Photo by Josh Hild on Pexels.com

Oh, the irony.

This past October, I answered a call to adventure and moved from Maine to NYC to experience the dizzying din of a city that never sleeps. Four months into it, all the enticements that drew me here have been shut down, and I’ve been put to bed without my supper. Along with the city’s other 8.5 million residents, I’ve been asked to stay home, avoid crowds, and practice self distancing.

I was, initially, peeved.

I am now working to suck it up, to surrender.

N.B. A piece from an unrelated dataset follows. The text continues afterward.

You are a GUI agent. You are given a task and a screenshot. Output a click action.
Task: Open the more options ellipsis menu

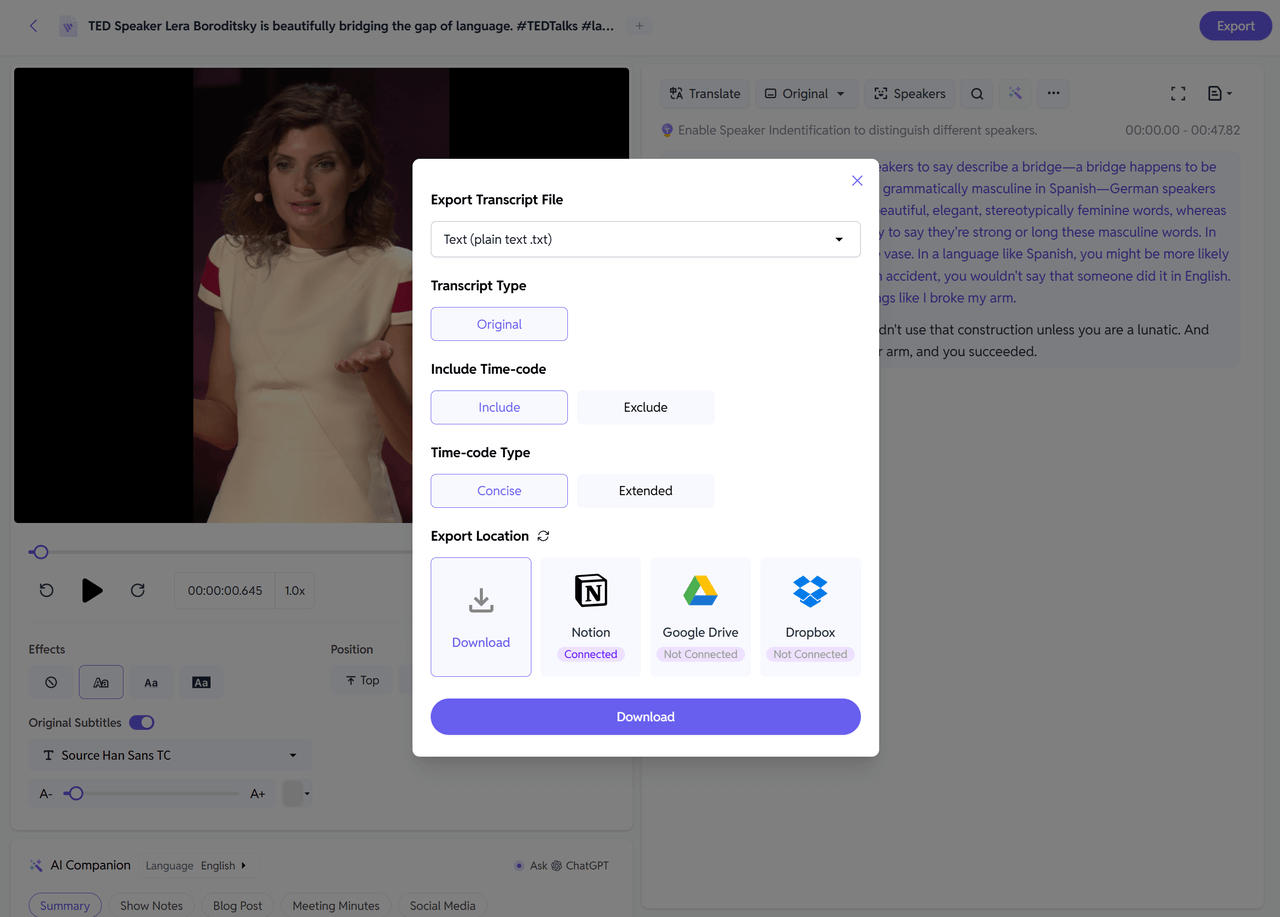point(1053,94)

Up until a week ago, I’ve had a rather cavalier attitude about going out in the city. Having traveled by subway both ways with stops at Grand Central, I attended a Broadway show matinee, and the next day the blackout was announced. Now the only show in town is the real Theater of the Absurd we are living.

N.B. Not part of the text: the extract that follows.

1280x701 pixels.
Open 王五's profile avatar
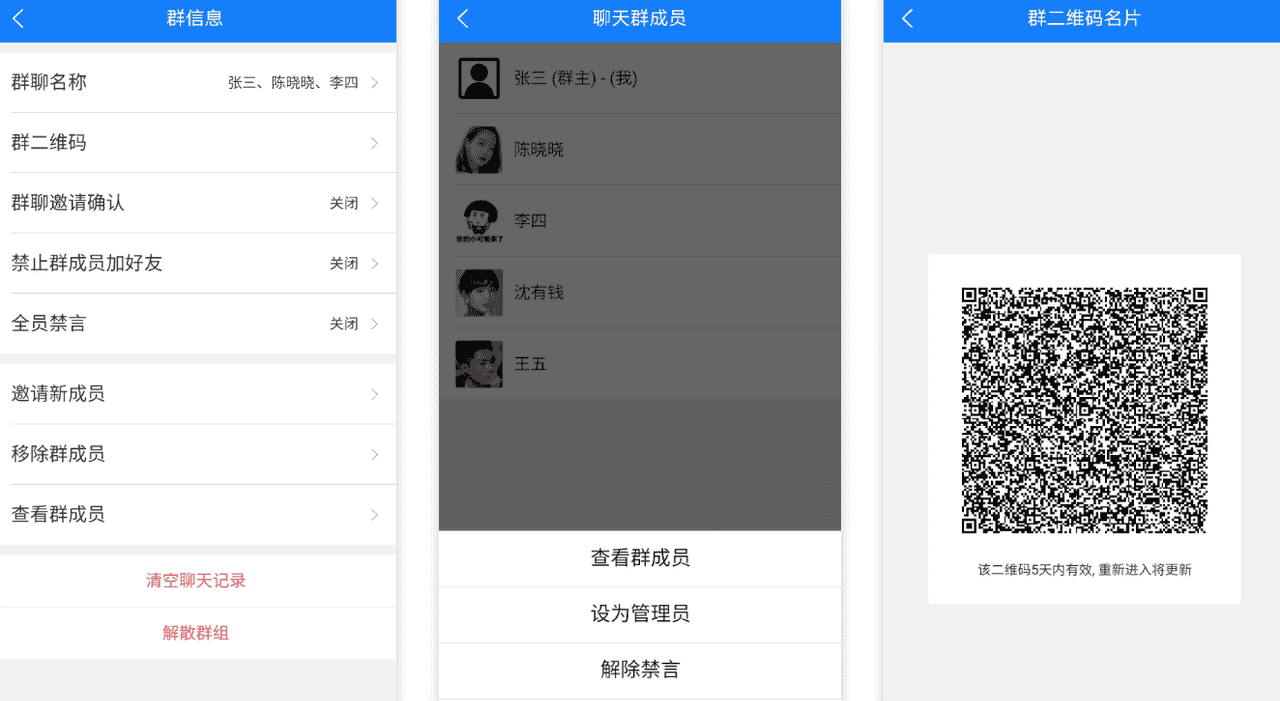tap(479, 364)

Shortly after, the mayor declared a state of emergency and banned large gatherings. But it wasn’t until I had a conversation with my 30 year-old son sitting on the stoop at his apartment that the seriousness of it hit me.

Not feeling well the night before, he and his girlfriend decided to self quarantine. After our initial no-touch greeting, he reassured me they were feeling much better. And then he looked directly into my eyes. Because there is no one whose opinion I value more, or whose gentle criticisms of me I intently listen to and take to heart, I knew what he was going to say was important: “Mom, you need to be more careful. I want you to be safe.”

Apparently, I’m not the only parent getting this kind advice. Later on Facebook, I read a post from a friend from Maine who asked if anyone else’s millennial son or daughter had sat them down and explained how serious the situation was. My friend’s daughter had contacted her from Brooklyn alerting her to what was potentially coming. I also heard from a sister in Maine whose son and daughter chided both of them about their plans to attend a play. Their father has suffered two heart attacks and currently has a stent in place.

Things are getting real.

We all need to be careful including young people who naturally feel invincible. There are those who avoid large public gatherings and work from home by day and avoid the customary night life, and others who throw caution to the wind and risk spreading this invisible infection and insist on going out. It was just a week ago that I walked home and looked across the street into the open door of a popular watering hole that was filled with young people. The business didn’t look to be running at half capacity allowing for safe distancing as suggested. Patrons didn’t seem to be taking the necessary cautions either.

That has since changed.

I can’t just blame this behavior on the young people who are a lower risk. I’m healthy, take no medications, and have no medical conditions. Until recently, I’ve displayed hubris taking more chances then I should even though people in my age group have been issued guidance by the federal government how to stay safe.

So I’ve decided to become more conscious and regularly monitor my attitude. I accept that this is my NYC experience, and I am grateful to be here near my son. I will take better care not only of myself but also my fellow man because we are all in this together.

When I was called to this adventure, I knew there were bound to be risks, uncertainties, and trials along the way. I had no idea the extent to which I’d be tested.

I will practice taking one day at a time. Because:

This was not what I had planned.

This is pretty absurd.

To quote Camus: “To embrace the absurd implies embracing all that the unreasonable world has to offer.”